What Happened, Miss Simone? takes a nuanced look at the life of this astounding artist—a woman of unmistakable musical prowess and fierce intellect, whose career and political activism warred with each other constantly. Though I am usually hesitant to assign the label “genius” indiscriminately (or at all) to any given human being, I find that I have no trouble doing so with Nina and her consummate facility with music. And if experiencing that music were not sufficient—and it is, truly, an experience—then this documentary of her life does more than enough to re-present her in a way that points to the depth of her complexity, suffering, and disharmony with a world that both loved and feared her.
Drawing from rarely-seen footage, performances, and interviews with her family members and close friends, What Happened, Miss Simone? examines her personal life and musical career with great delicacy and compassion. Produced by Lisa Simone Kelly (Nina Simone’s daughter), Kelly offers a close perspective on her mother’s life both in and out of the public eye, but deftly avoids the usual pitfalls of “up close and personal” documentaries that prove to be more invasive than illuminating. Here, we gain a broader picture of Simone’s worldwide success: her life in the South, the beginning of her career and ambition to be the first black female classical pianist, her entry into the entertainment business by necessity rather than choice, and her magnetic ability to attract similarly gifted artists who complemented her strengths. We also learn of Simone’s difficult struggle with clinical depression—undiagnosed and untreated for most of her lifetime—and the cycle of spousal abuse she endured at the hands of her husband, who managed her career.
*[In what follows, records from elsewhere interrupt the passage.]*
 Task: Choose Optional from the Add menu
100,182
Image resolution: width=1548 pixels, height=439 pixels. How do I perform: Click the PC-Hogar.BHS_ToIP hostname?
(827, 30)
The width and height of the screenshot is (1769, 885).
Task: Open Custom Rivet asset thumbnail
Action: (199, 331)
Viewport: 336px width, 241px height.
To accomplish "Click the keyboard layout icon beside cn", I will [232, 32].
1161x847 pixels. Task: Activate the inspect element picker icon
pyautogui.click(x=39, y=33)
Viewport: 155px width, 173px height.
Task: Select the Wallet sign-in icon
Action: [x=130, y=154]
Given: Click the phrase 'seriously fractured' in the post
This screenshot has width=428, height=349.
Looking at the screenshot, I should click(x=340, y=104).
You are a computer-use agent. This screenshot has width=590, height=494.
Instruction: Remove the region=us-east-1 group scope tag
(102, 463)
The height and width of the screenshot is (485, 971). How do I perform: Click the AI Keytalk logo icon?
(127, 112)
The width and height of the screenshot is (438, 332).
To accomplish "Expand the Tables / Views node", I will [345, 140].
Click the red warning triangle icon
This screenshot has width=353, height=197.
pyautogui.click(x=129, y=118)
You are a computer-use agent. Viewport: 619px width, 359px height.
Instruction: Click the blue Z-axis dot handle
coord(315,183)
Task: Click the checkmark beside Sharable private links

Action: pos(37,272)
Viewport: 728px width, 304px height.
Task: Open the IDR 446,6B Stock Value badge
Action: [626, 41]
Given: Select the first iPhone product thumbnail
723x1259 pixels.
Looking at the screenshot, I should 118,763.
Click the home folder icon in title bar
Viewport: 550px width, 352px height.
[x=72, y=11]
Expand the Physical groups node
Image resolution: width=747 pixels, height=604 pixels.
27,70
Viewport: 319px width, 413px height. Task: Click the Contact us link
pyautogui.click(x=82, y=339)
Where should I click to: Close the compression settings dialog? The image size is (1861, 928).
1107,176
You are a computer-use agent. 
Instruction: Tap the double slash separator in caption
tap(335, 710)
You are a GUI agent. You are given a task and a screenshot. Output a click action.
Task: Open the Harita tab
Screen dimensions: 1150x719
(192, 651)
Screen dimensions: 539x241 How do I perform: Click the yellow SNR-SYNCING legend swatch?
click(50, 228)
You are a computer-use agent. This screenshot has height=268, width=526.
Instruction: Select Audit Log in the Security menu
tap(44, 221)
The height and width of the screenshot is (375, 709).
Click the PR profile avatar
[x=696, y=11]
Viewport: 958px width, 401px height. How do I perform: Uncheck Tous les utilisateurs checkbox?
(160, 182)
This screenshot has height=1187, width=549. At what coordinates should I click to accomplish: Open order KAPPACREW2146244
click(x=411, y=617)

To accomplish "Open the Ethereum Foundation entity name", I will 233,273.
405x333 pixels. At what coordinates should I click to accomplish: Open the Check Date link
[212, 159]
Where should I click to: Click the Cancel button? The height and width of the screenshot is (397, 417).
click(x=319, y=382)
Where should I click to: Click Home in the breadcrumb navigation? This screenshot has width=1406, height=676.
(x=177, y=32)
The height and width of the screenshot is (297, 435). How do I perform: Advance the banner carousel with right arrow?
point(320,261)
We gain a complex portrait, too, of her fall from the limelight in the wake of her civil rights activism. As her political leanings in the U.S. became progressively more severe in the face of violent turmoil, and as the political chokehold on the black community continued to squeeze tighter throughout the '60s, so too did the force of her lyricism. “To me, America’s society is nothing but a cancer, and it must be exposed before it can be cured,” Simone says in an interview. “[But] I am not the doctor to cure it. All I can do is expose the sickness…. I think that the artists who don’t get involved in preaching messages probably are happier, but you see, I have to live with Nina, and that is very difficult.”
Punitive backlash against women who show strong emotion is nothing new, especially when the woman in question is black. To be dismissed as merely angry or ranting is an all too common occurrence—a swift and often effective way of silencing voices of protest. But we find in Nina Simone a true nonconformist, a woman who found a way in her art to reveal both mettle and tenderness all at once. And she is still loved for it. Long before #BlackGirlMagic had a name assigned to it, Nina Simone was a forerunner of this kind of celebration.
Perhaps this is one of the greatest signs of true creative mastery: an artist's ability to look into an audience that seeks to silence her, and leave that opposition speechless in return. This kind of speechlessness is different from silencing, in that it seeks to enrich rather than diminish, for the power of art to move and persuade may be credited less to punditry than to its ability to reach some depth of ineffable human experience.
In asking the question “What happened?”, this documentary blends personal, historical, and societal considerations into one—or rather, it reveals how these things are already inextricably connected to begin with. And it brings to light the incredibly profound story of a woman and artist who refused to reduce her complexity for the consumption of others, while still offering herself to a global community that didn’t quite understand her. Attallah Shabazz said it better than I ever could: Nina “was not at odds with the times—the times were at odds with her.”